At the start of his tenure that would have been inconceivable. Hard as it is to believe or recall now, at the start of 2013 Cork were still viewed as the frontrunners to win Sam, not just Munster, with a fourth consecutive league title a prospect that year as well as a string of provincial U21 champion sides to replenish the side.
While Cork were undoubtedly the primary architects of their own downfall, the example of Fitzmaurice illustrates just how badly they got it wrong and how well he got it right.
In Cork, a manager who had been asked at his job interview what he planned to do “with all the deadwood” duly gave the answer that was sought; meanwhile, Fitzmaurice squeezed absolutely every last drop out of everyone from Declan to O’Mahony, Marc, Donaghy, Donncha, and Darran.
In recent days, he’s been accused of being “too loyal”. Better playing Killian Young the odd Super 8 game too many than prematurely disposing of one man’s deadwood but another man’s champion class.
For sure he enjoyed an element of fortune in winning the 2014 All-Ireland; had Shane Enright received a second card, as he should have, in the passage of play leading to Cillian O’Connor putting Mayo into an early seven-point lead in Limerick, Sam would not have resided in the Kingdom that winter.
They say luck is when opportunity meets preparation. Even with 15 men instead of 14, it was some achievement to come back against Mayo that day.
And to outsmart Jim McGuinness in the final, as much as Jim overcooked that one. And the way Fitzmaurice deployed the masterful Declan O’Sullivan and the unstoppable James O’Donoghue in the annihilation of Cork in the last game in the old Páirc Uí Chaoimh, a game, we all forget, that Cork entered as favourites.
True, they didn’t beat Dublin that year, or any other summer. But they did beat them in a league final, and pushed them all the way in 2013 and 2016 in classic All Ireland semi-finals.
Forget for a moment how good Fitzmaurice was for Kerry; he was great for football. The games his team, the best Dublin team ever, and arguably the best Mayo team ever served up against one another from 2013 to 2017 compare favourably to anything football — or indeed any hurling triumvirate — has ever served up over a five-year period.

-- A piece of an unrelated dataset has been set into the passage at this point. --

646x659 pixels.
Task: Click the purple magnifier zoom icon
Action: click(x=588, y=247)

A considerable portion of the Kerry public who wanted change probably don’t even know where Fitzmaurice got it wrong and now what needs to be put right. There’ll invariably be calls for more former players with limited coaching experience to be part of the new backroom team.
If anything, that was one of Fitzmaurice’s failings: During his time he would have had at least one selector too many living off what they did as a player than what they could contribute in the coaching sphere.

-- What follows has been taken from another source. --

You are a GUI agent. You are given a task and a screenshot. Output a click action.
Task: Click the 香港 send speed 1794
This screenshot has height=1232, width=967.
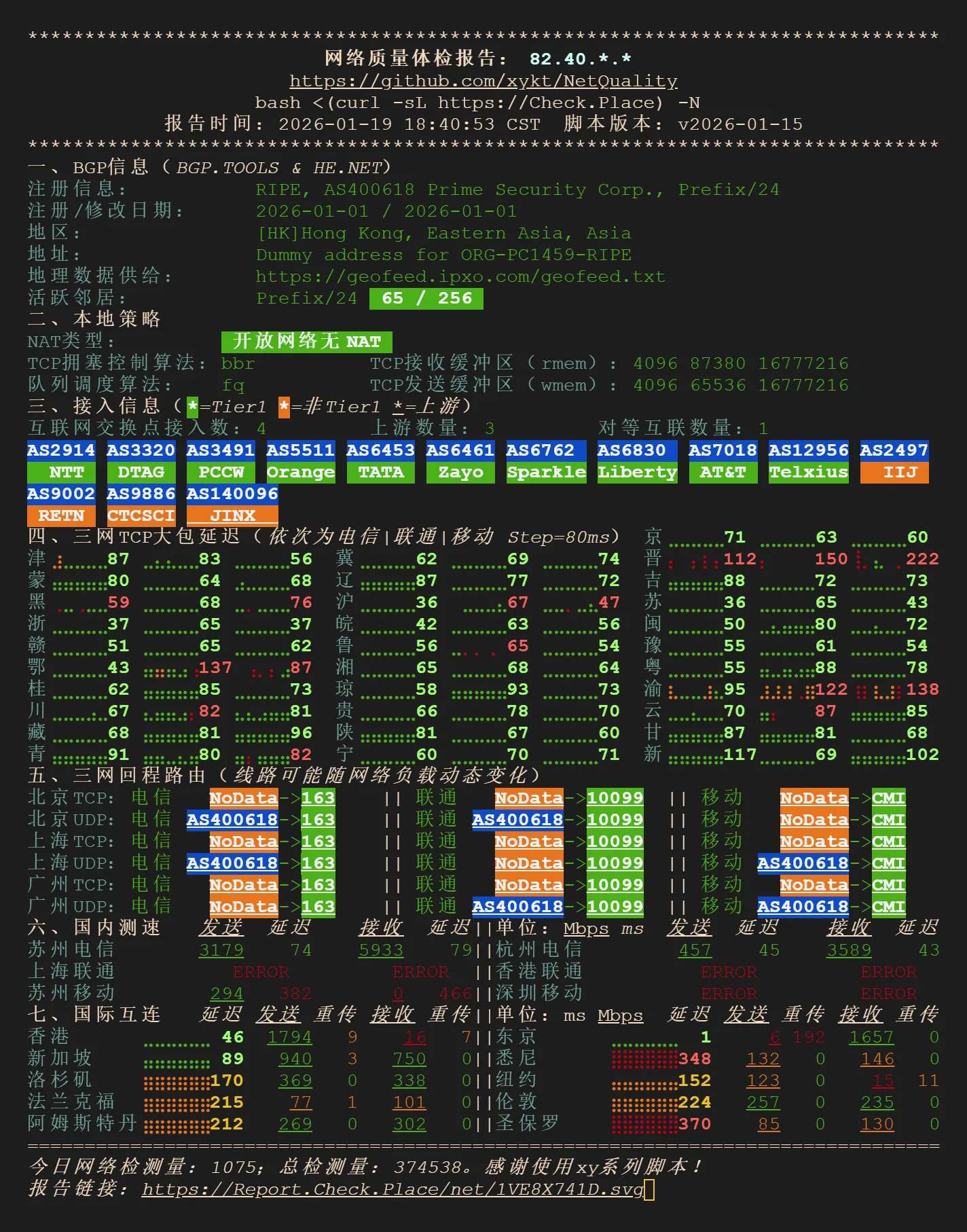(x=289, y=1037)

And in a way, that’s understandable; they’d have been reared on the tradition of everyone from Eddie Tatler to Donie Sheahan to Johnny Culloty being a good man to see a switch or have a word in the ear of a Kerry coach as to who’s moving well and who isn’t.
Football has moved on since. Dublin certainly have.

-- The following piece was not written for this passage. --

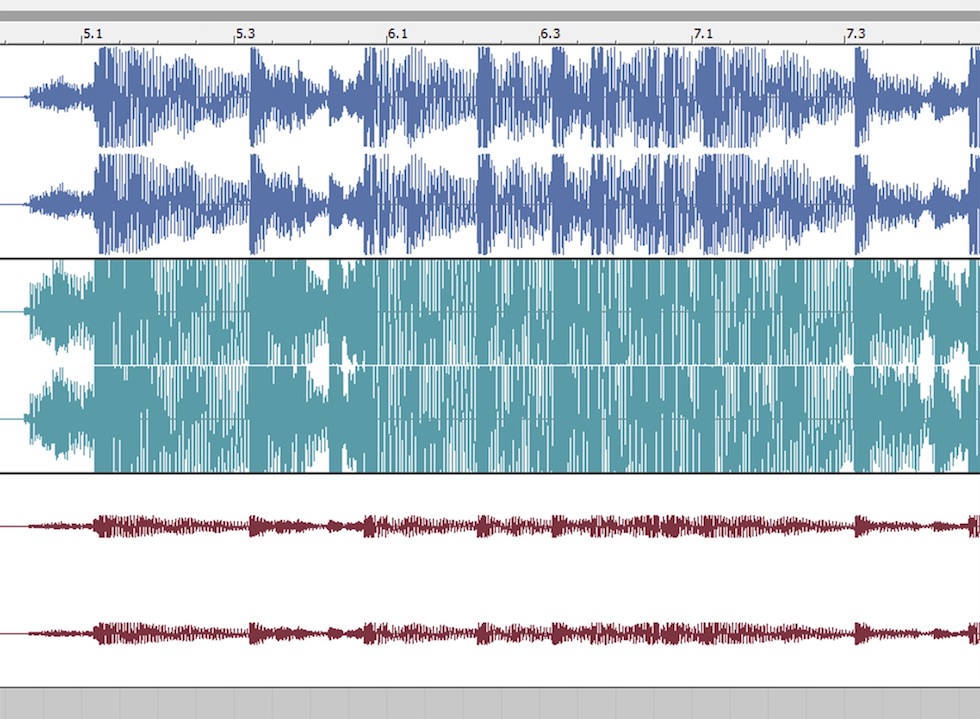Select the dark red waveform's lower channel
980x719 pixels.
point(500,634)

If a player isn’t going well, you don’t make a judgment on him, you make an intervention, beyond what playing time he gets. You improve him, coach him. Improve him and everyone and you improve everything.
But first you have to improve yourself. You may have been a better player than Mick Deegan or Jason Sherlock but are you a better coach or mentor? And if not, then why are you or Kerry entitled to win an All-Ireland ahead of them?
Even in Kerry, All-Irelands are earned. Fitzmaurice earned the one he won on his beat and the respect of anyone who truly “cares about football”.